Identification of genetic markers for local populations
To identify the most reliable discriminatory microsatellite marker sets that would best differentiate P. falciparum isolates between Yunnan and Hainan provinces, data were analysed using Weka software (version 3.7.1) [40]. The classification algorithm used with Weka 3.7.1 was a support vector machine (SVM) algorithm known as LibSVM [41], with standard parameters and tenfold cross-validation for accuracy estimation.
Results
Of the total of 425 blood samples, 358 samples were successfully genotyped at all 13 microsatellites (Additional file 1).
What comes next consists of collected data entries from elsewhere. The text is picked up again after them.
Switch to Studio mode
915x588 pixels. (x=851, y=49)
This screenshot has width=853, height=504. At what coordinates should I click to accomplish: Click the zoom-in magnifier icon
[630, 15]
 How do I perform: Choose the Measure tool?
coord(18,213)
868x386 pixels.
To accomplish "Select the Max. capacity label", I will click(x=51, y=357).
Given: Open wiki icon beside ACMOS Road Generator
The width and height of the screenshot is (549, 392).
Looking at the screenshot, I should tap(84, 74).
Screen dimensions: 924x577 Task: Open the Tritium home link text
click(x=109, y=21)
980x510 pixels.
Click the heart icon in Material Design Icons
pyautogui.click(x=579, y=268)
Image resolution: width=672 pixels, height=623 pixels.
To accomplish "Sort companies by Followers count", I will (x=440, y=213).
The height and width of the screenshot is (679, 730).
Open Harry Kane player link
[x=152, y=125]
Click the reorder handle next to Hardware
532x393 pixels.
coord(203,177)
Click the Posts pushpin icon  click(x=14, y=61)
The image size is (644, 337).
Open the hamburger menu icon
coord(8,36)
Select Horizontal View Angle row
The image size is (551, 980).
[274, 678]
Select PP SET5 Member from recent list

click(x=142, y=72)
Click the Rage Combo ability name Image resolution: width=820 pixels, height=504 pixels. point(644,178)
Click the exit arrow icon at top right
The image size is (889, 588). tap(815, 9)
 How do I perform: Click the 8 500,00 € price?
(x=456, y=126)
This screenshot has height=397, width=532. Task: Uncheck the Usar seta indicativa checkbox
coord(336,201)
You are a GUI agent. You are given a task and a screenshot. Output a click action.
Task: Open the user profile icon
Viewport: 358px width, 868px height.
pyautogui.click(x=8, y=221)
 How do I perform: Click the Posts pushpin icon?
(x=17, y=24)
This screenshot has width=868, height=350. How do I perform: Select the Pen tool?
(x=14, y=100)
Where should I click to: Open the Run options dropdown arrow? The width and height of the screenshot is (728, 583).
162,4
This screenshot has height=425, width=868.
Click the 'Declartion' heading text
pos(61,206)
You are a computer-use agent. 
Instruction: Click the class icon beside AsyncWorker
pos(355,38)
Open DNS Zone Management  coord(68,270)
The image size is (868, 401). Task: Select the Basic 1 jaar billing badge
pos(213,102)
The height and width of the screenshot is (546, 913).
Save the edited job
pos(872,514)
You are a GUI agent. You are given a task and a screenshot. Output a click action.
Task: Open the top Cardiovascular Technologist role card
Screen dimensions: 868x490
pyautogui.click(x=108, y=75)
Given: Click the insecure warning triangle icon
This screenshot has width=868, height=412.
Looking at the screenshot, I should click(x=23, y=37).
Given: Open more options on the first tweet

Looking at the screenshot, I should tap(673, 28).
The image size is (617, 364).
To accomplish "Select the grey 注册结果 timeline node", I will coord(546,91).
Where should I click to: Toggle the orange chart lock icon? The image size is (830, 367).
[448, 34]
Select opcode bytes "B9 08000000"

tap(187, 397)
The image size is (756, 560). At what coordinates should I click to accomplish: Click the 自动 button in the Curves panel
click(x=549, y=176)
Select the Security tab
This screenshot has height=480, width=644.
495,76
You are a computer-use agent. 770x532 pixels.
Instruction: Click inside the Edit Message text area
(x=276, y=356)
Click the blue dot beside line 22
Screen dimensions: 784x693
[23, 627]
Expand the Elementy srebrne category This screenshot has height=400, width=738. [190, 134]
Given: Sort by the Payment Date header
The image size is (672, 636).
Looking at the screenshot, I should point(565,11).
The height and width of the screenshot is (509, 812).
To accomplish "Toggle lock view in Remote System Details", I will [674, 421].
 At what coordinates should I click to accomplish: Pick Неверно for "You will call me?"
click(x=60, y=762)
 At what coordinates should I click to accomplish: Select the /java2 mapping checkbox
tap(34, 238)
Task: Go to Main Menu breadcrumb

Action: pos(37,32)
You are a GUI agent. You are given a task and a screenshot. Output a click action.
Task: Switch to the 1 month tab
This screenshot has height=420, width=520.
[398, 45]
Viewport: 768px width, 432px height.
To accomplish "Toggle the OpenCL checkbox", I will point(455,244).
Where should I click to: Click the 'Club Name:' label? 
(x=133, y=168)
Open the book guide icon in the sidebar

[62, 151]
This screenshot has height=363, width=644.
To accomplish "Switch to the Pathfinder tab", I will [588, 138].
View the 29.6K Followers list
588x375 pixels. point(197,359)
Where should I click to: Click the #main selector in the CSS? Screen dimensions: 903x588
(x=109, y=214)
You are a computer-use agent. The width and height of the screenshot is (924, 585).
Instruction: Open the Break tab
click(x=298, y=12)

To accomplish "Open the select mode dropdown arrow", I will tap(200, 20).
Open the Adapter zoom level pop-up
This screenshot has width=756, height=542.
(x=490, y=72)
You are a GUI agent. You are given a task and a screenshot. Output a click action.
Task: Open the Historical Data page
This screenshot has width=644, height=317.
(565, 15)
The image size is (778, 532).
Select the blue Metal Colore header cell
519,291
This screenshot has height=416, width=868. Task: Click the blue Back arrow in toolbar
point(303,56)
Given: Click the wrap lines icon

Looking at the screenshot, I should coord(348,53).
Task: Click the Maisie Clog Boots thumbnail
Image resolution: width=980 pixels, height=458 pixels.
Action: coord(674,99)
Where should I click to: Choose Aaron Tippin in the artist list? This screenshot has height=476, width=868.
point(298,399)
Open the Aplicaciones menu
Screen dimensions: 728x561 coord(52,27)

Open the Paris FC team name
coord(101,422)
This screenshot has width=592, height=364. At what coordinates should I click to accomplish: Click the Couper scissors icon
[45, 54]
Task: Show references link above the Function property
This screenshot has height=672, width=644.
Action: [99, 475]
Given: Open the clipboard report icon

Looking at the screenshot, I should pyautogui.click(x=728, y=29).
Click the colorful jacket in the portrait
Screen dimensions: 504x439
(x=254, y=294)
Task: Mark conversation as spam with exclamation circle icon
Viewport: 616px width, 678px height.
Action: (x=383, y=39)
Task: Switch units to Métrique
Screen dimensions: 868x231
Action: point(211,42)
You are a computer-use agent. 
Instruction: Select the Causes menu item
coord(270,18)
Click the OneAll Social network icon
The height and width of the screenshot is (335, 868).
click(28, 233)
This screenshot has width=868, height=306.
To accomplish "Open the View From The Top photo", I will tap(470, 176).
Of these, 306 samples exhibited single alleles per locus, indicating single infection, while the remaining 52 showed multiple alleles per at least one locus, implying multiple infections (Table 1). In the case of multiple infections, the proportions ranged from 10% in BN to 23% in TC. While, in the LeD population, all 17 samples genotyped across all 13 loci displayed as single infection. Though proportion of multiple infections quiet different in the seven populations, there are no significant differences among the populations (Fisher’s exact test, p = 0.176). The samples with multiple infections were thus excluded from the dataset, and the 306 samples with single infection were recruited for population genetic analysis; their allele frequencies per locus are shown in Additional file 2.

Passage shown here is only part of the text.